WORK TO BE COMPLETED -> Your answer should be the lines from the start of the records through the line with "Given: Click the 11:30까지 deadline text", copied word for word.

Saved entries
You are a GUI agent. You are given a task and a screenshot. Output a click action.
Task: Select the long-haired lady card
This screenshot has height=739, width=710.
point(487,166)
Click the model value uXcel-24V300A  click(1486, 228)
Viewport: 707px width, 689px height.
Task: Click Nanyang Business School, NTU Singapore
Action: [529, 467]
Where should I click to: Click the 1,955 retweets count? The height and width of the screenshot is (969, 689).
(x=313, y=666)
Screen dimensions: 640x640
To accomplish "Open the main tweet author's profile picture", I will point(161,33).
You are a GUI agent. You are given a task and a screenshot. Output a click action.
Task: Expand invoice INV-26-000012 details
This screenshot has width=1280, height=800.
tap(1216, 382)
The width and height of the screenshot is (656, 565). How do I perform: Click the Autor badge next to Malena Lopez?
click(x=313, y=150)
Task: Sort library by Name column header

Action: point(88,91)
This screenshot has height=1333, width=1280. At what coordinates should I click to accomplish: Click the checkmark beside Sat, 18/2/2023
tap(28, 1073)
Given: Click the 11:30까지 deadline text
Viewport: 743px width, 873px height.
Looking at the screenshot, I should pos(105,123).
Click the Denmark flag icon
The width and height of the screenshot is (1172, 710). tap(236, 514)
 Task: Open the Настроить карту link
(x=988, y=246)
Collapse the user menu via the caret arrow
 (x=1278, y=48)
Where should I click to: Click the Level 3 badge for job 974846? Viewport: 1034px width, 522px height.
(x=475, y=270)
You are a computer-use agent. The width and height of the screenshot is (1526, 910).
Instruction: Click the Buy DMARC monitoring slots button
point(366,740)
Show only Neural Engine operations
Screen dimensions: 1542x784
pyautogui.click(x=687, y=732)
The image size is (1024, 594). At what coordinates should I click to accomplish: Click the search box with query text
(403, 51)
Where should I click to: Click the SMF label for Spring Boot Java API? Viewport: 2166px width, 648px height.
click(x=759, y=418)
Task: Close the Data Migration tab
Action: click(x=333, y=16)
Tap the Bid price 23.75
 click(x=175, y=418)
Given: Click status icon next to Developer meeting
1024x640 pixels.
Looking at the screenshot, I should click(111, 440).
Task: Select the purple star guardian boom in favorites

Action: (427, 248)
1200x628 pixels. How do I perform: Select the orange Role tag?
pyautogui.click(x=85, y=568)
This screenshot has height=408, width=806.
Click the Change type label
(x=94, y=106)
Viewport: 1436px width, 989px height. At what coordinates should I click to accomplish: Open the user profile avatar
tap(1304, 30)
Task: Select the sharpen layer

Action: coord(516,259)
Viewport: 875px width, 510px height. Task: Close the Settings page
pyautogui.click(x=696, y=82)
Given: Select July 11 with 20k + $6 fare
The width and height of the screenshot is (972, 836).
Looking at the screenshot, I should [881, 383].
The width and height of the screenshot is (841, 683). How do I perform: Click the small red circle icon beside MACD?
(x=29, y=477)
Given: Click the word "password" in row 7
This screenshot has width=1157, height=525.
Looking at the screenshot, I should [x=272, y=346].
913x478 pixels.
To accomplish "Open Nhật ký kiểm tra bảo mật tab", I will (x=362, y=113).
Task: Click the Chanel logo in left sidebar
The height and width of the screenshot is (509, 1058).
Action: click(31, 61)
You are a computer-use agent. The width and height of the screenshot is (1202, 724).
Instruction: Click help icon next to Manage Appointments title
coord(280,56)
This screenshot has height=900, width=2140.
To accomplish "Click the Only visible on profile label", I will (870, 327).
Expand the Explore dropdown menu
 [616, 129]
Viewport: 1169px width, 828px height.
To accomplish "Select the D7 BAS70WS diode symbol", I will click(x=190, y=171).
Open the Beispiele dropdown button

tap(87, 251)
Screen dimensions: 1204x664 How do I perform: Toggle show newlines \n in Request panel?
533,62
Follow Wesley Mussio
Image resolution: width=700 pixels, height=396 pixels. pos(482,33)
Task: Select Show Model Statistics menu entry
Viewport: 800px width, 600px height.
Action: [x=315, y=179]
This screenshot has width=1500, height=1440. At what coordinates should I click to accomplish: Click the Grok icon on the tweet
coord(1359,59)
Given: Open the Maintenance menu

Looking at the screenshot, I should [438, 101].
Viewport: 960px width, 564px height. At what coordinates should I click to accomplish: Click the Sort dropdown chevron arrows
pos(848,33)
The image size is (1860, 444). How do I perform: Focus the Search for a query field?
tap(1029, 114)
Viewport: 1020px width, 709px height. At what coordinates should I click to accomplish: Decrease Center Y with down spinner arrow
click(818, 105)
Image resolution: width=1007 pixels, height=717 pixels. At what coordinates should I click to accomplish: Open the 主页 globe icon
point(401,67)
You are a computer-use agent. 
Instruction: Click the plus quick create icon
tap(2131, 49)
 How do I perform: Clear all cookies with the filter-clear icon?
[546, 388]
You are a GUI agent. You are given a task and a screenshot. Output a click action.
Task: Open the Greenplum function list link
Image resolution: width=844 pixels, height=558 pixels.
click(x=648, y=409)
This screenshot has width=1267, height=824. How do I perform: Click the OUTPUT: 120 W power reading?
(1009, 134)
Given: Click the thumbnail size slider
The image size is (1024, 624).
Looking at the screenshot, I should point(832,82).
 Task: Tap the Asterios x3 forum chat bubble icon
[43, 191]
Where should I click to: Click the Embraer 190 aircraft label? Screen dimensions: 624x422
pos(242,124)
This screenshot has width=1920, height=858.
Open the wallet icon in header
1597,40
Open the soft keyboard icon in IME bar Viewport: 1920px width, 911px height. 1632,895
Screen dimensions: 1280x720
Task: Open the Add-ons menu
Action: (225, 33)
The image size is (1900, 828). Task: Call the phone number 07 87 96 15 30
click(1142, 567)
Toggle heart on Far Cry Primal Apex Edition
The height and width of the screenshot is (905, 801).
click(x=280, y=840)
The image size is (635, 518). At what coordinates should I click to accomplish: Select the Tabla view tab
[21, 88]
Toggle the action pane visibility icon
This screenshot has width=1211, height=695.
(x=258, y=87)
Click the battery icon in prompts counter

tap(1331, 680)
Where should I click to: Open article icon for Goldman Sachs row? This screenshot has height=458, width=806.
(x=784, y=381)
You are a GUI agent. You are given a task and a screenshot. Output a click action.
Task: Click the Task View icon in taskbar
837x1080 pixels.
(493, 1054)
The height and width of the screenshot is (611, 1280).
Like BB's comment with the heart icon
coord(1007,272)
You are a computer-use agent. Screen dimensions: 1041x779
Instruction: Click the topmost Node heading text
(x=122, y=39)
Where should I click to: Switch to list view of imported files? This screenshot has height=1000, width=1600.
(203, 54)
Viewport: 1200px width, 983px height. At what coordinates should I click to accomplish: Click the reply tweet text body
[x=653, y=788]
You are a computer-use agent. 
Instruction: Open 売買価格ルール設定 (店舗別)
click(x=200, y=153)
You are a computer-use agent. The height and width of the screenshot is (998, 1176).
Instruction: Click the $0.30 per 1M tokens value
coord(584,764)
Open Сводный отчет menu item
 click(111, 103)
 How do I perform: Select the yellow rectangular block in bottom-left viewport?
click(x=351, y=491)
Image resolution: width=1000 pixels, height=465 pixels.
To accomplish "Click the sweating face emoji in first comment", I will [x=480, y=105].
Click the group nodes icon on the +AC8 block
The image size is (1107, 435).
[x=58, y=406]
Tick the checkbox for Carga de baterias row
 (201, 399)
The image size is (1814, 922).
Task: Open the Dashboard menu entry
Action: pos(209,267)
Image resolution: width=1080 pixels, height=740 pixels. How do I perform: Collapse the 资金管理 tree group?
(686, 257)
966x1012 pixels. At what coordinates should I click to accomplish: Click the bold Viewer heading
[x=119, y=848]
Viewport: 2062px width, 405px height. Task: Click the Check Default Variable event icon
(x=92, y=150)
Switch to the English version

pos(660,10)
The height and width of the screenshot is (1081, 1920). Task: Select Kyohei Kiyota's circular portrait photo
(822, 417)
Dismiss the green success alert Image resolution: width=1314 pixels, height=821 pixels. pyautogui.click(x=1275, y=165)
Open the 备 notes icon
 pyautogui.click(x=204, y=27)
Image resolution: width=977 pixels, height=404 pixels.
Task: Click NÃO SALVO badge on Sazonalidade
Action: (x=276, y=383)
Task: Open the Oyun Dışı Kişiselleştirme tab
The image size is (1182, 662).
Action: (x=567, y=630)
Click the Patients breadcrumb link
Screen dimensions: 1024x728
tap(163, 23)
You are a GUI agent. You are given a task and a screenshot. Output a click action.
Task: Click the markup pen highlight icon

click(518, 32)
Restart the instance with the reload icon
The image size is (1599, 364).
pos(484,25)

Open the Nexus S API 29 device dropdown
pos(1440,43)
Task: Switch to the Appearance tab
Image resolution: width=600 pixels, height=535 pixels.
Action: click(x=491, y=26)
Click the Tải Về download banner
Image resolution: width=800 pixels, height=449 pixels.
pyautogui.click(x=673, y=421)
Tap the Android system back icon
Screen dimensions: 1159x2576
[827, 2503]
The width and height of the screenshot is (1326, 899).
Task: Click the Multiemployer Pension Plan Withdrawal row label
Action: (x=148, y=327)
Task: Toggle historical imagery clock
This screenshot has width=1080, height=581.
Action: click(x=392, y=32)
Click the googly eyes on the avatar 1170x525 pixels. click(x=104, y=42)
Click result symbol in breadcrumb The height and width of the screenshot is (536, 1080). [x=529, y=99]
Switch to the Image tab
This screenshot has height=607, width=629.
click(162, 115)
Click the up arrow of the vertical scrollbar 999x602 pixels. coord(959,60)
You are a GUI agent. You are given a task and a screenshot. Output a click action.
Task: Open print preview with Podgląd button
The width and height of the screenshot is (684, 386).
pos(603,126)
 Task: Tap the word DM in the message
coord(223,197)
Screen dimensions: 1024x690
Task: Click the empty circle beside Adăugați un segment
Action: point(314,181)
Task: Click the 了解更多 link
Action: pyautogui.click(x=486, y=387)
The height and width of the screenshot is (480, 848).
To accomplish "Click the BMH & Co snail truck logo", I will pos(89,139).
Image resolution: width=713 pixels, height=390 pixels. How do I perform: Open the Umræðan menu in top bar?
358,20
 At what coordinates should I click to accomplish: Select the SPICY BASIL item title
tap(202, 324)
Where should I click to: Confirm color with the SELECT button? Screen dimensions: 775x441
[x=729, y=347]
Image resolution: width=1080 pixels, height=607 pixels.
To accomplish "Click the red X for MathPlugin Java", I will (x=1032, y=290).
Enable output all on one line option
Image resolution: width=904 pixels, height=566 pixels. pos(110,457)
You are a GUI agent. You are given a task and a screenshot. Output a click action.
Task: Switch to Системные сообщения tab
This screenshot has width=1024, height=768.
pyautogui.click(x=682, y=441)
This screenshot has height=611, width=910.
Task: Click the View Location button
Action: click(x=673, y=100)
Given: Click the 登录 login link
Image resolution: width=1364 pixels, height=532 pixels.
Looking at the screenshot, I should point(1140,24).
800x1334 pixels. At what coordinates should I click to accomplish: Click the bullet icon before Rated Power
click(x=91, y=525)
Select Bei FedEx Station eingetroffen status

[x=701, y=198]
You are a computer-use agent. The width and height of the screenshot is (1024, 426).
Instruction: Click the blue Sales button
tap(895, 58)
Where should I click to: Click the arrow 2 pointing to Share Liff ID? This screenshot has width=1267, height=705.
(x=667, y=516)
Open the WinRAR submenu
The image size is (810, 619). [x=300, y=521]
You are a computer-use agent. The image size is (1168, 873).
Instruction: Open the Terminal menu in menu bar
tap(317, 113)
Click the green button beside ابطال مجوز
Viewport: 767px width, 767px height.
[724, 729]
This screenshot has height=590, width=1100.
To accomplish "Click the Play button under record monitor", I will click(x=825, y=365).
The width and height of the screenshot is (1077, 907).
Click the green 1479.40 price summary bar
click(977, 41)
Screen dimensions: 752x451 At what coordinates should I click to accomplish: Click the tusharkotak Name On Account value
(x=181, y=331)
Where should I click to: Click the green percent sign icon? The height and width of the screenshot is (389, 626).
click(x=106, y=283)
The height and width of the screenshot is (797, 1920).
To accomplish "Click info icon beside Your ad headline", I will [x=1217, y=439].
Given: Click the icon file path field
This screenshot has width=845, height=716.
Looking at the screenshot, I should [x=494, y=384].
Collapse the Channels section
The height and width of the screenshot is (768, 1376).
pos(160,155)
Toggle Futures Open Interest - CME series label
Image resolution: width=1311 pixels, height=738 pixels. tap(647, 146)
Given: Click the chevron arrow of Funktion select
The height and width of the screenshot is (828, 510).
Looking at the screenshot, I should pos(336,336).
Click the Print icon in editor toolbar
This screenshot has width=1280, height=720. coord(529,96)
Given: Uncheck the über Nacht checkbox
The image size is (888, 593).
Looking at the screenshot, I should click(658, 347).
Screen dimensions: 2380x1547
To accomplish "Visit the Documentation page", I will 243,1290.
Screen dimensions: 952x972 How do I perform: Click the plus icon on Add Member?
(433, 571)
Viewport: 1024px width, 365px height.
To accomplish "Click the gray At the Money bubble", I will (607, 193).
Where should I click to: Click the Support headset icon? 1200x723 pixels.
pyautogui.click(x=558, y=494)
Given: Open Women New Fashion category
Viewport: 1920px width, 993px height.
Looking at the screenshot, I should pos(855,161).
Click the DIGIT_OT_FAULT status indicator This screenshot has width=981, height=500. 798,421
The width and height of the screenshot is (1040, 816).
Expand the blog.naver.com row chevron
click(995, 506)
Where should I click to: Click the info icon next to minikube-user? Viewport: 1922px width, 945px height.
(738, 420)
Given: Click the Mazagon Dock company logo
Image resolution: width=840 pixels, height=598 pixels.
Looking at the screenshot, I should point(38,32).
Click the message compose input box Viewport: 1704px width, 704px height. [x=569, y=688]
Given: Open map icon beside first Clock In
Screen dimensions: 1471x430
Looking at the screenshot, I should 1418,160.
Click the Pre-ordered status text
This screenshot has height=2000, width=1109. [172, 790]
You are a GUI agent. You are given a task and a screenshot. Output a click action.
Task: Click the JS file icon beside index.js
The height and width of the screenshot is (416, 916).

ANSWER SPACE ->
You are a GUI agent. You are given a task and a screenshot. Output a click action.
Task: Select the long-haired lady card
This screenshot has height=739, width=710.
point(487,166)
Click the model value uXcel-24V300A  click(1486, 228)
Viewport: 707px width, 689px height.
Task: Click Nanyang Business School, NTU Singapore
Action: [529, 467]
Where should I click to: Click the 1,955 retweets count? The height and width of the screenshot is (969, 689).
(x=313, y=666)
Screen dimensions: 640x640
To accomplish "Open the main tweet author's profile picture", I will point(161,33).
You are a GUI agent. You are given a task and a screenshot. Output a click action.
Task: Expand invoice INV-26-000012 details
This screenshot has width=1280, height=800.
tap(1216, 382)
The width and height of the screenshot is (656, 565). How do I perform: Click the Autor badge next to Malena Lopez?
click(x=313, y=150)
Task: Sort library by Name column header

Action: point(88,91)
This screenshot has height=1333, width=1280. At what coordinates should I click to accomplish: Click the checkmark beside Sat, 18/2/2023
tap(28, 1073)
Given: Click the 11:30까지 deadline text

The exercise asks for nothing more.